This is our catalog of courses. We will occasionally adjust the course listing to reflect the addition of new courses and the retirement of others. 

Recorded HS
How to Read a Poem

Poetry is not a secret code! In this six-part self-guided course, we’ll demystify the process of reading poetry, learn some useful terms to help us read, and get an inside view by applying what we learn in informal poetry-writing exercises. You can read and enjoy poetry — maybe you’ll discover your inner poet as well!

Total classes: 6

Duration per class: 55 minutes

Prerequisite: None

Suggested grade level: 9th to 12th grade

Suggested credit: ½ semester Poetry or Literature for high school. For a full semester, take the Introduction to Metrical Forms OR Introduction to Stanza Forms courses which are meant to follow this one. (Sept. 2023: Metrical Forms and Stanza Forms are both in development; Metrical Forms will be available later this semester, while Stanza Forms will be available in the spring of 2024). 
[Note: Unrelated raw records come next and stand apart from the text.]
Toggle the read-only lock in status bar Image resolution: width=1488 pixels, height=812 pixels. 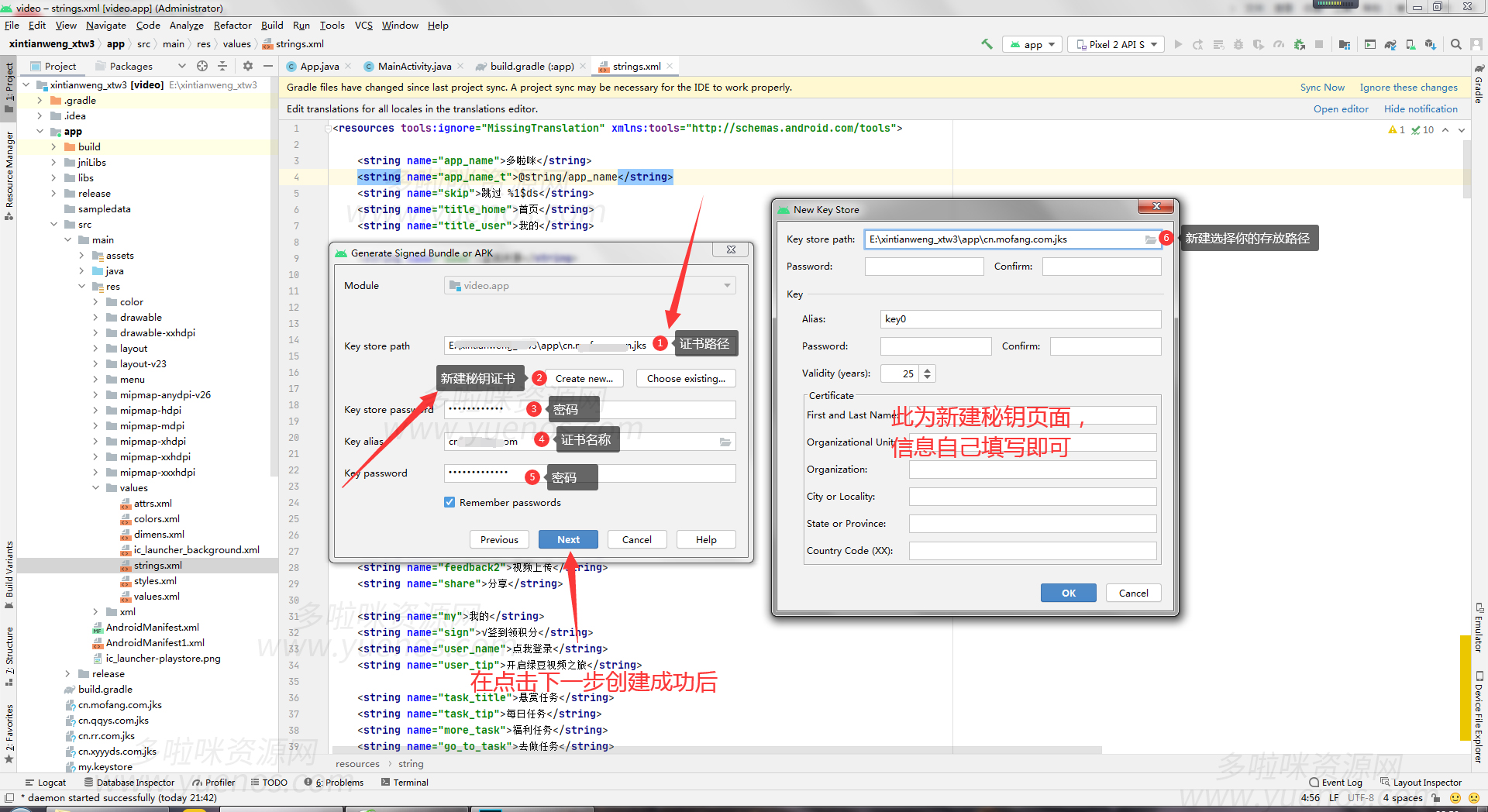tap(1435, 797)
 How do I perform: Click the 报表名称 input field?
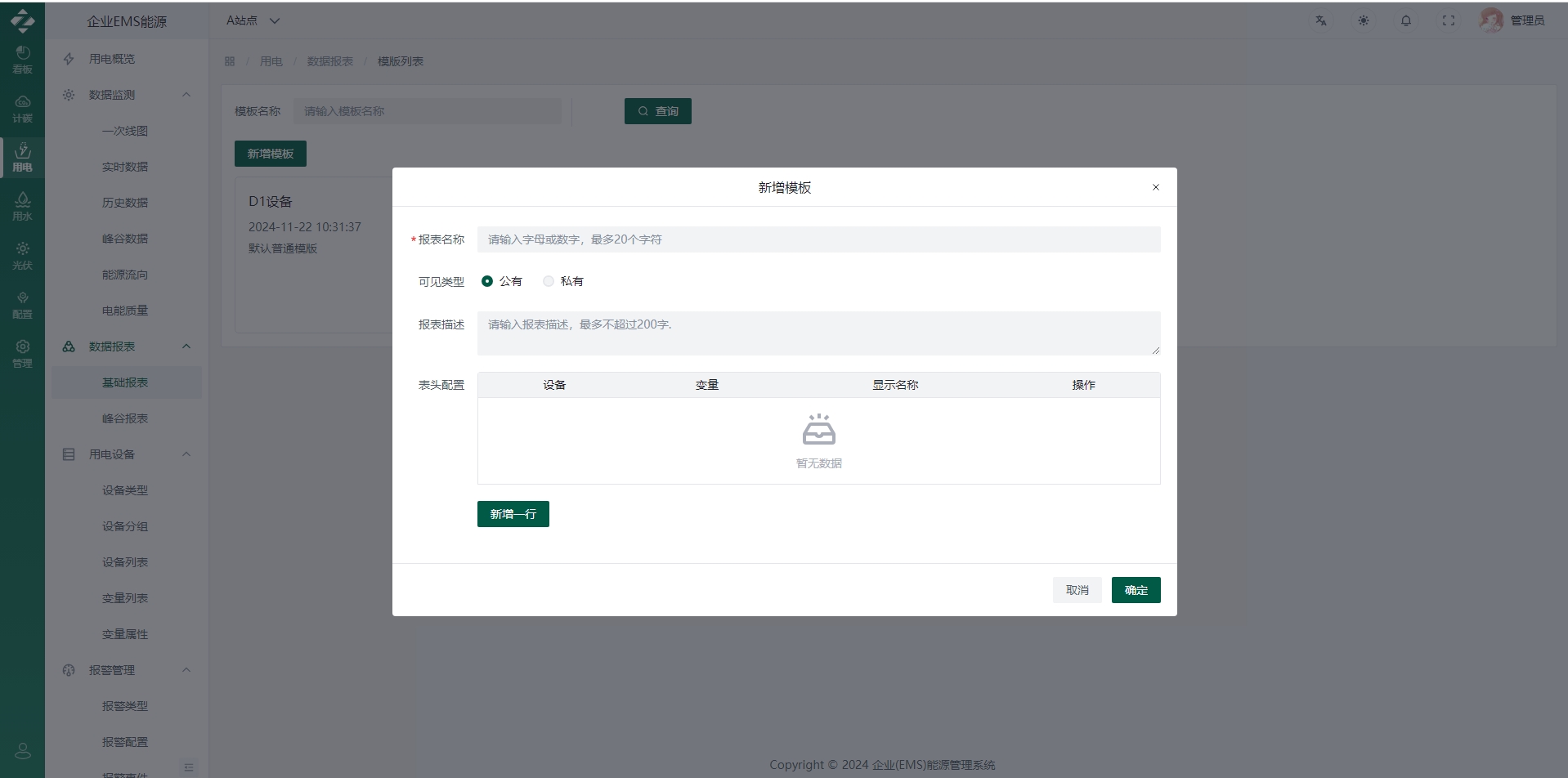pyautogui.click(x=818, y=239)
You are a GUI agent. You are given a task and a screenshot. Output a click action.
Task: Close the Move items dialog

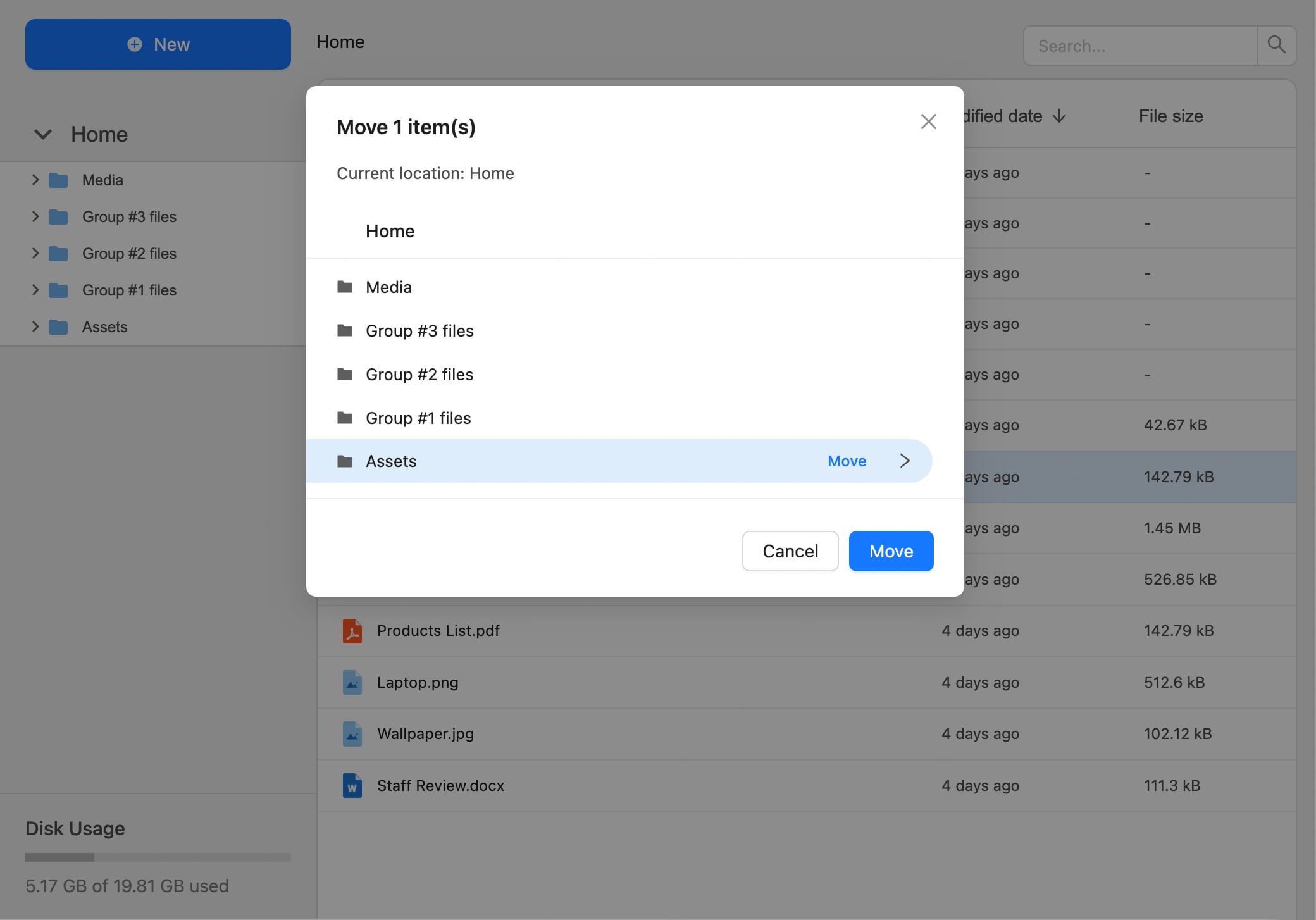coord(928,121)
This six-week course will cover definitions of poetry, the reading process, basics of poetic meter, recognition of rhyme schemes, and functions of figurative language as it illuminates meaning. Students will emerge as better close-readers, of poetry but also of any literary form. This basic, introductory-level course may provide a springboard to any other literature course, or augment a class taken concurrently.
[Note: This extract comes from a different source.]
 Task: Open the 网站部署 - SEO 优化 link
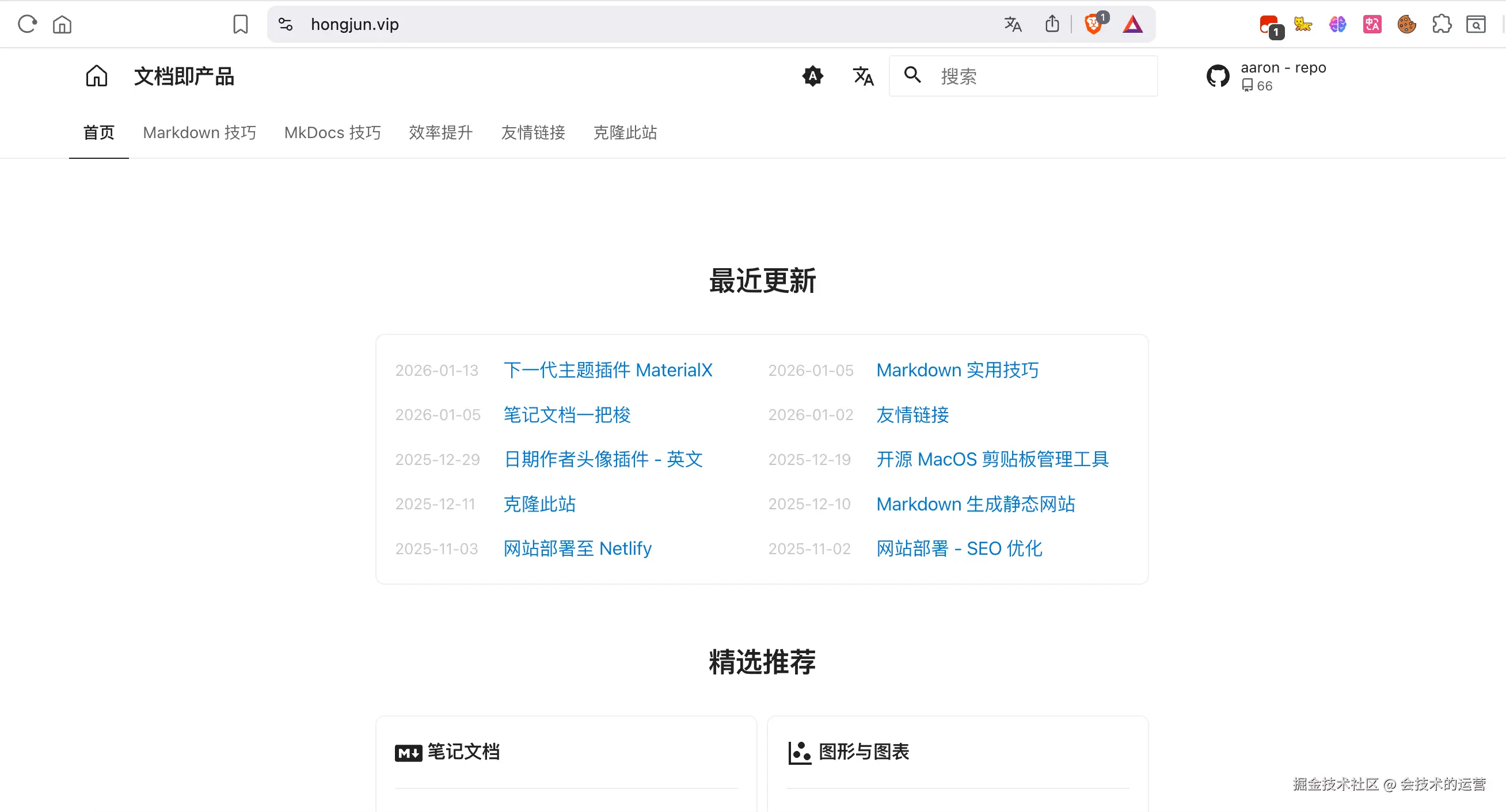[x=959, y=548]
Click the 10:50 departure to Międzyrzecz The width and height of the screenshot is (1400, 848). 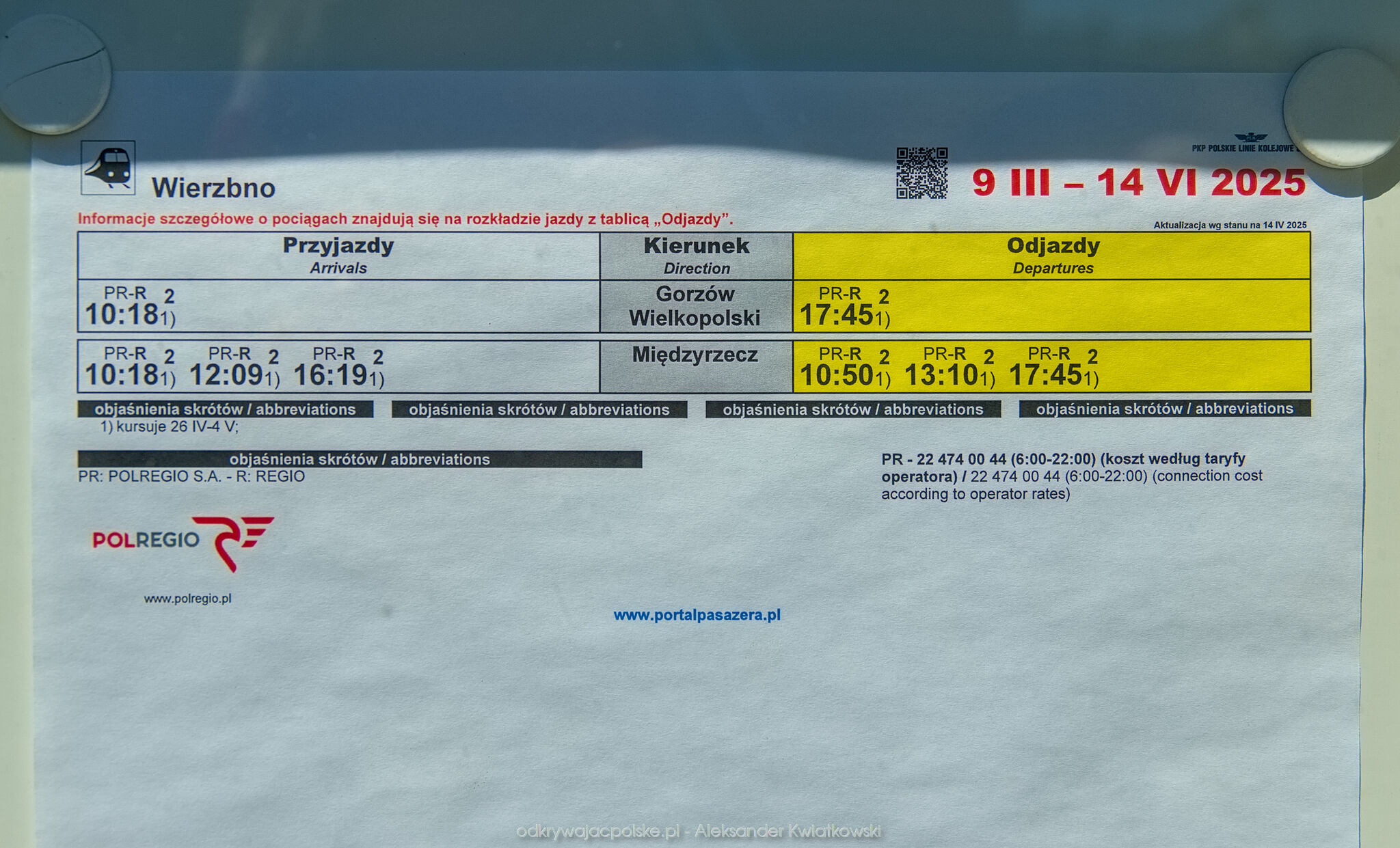tap(837, 375)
Week 1: How to Read a Poem: Introduction
Week 2: The Poetic Line
Week 3: Meter
Week 4: Rhyme Schemes
Week 5: Figurative Language
Week 6: Close Reading

Materials and Homework

Course materials: Handouts provided FREE by the instructor.

Homework: Homework will consist of five poems per week, to be read ideally one per weekday, carefully, with attention, multiple times, with written notes on each poem to be submitted weekly.
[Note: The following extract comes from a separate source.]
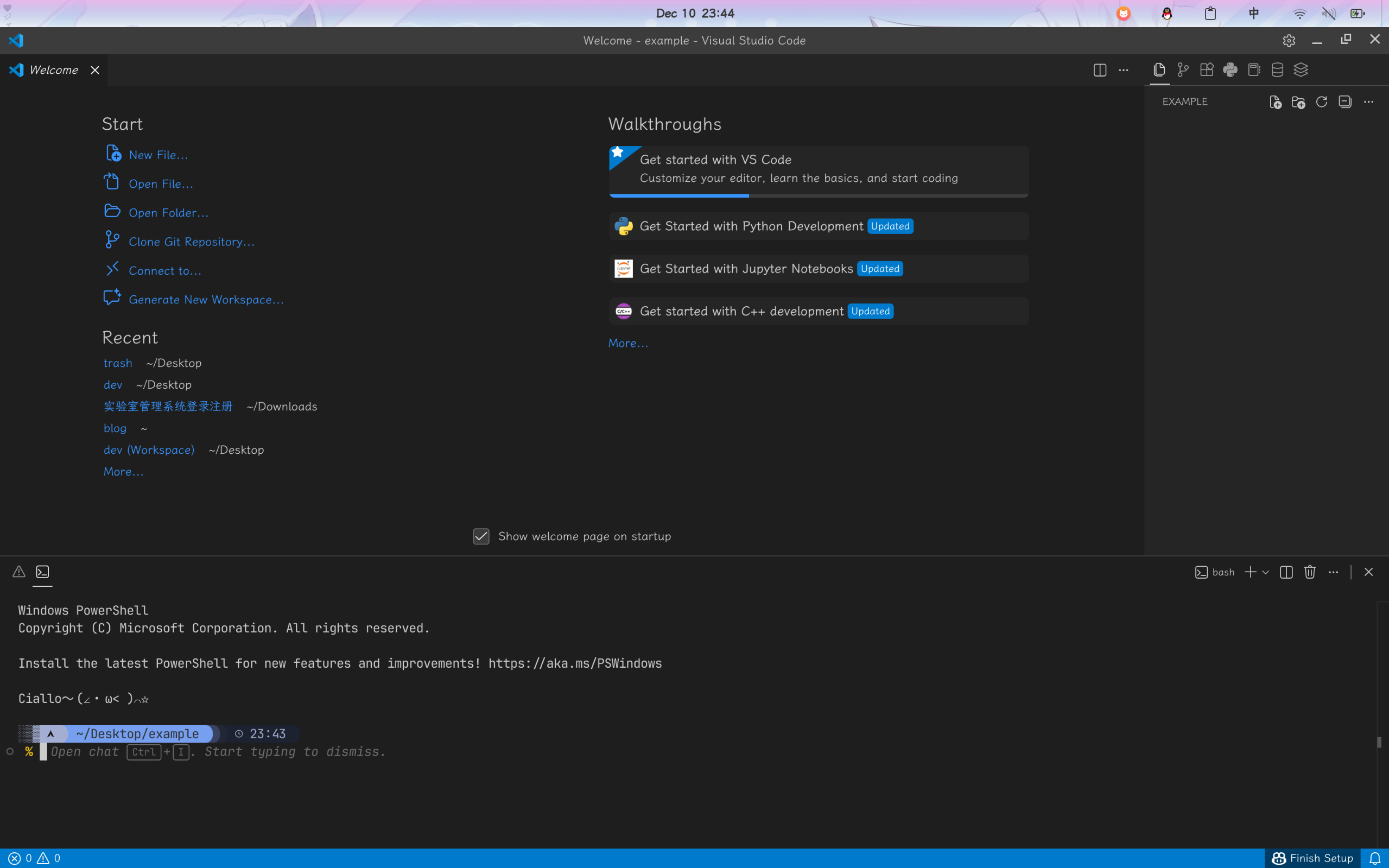Open the recent 'blog' folder
The image size is (1389, 868).
pyautogui.click(x=115, y=428)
For honors credit, a student might choose one set of notes at the three-week mark to turn into an essay of 300-500 words, preferably handwritten, double-spaced (every other line of a piece of notebook paper, front only), and neatly presented to show the parent instructor. 300-500 words comes to roughly four handwritten pages, depending on how big your handwriting is. 

Some weeks will include an optional extra reading for students who desire honors credit. A parent may require this reading at his/her discretion, depending on how heavy the student’s courseload already is. I would recommend these readings for older, advanced high-school students, not because of any content concerns, but simply because they’re a bit demanding. But they are an option for extra rigor, if both the parent and the student desire to go this route. 

There will also be a weekly reading quiz, and a short, optional poetry-writing exercise that may take the place of notes on one homework poem of the student’s choice. The student does still need to read that poem with careful attention!  Students should budget an hour a day, five days a week, inclusive of written work and quizzes, to complete this course for a half-semester of high-school credit.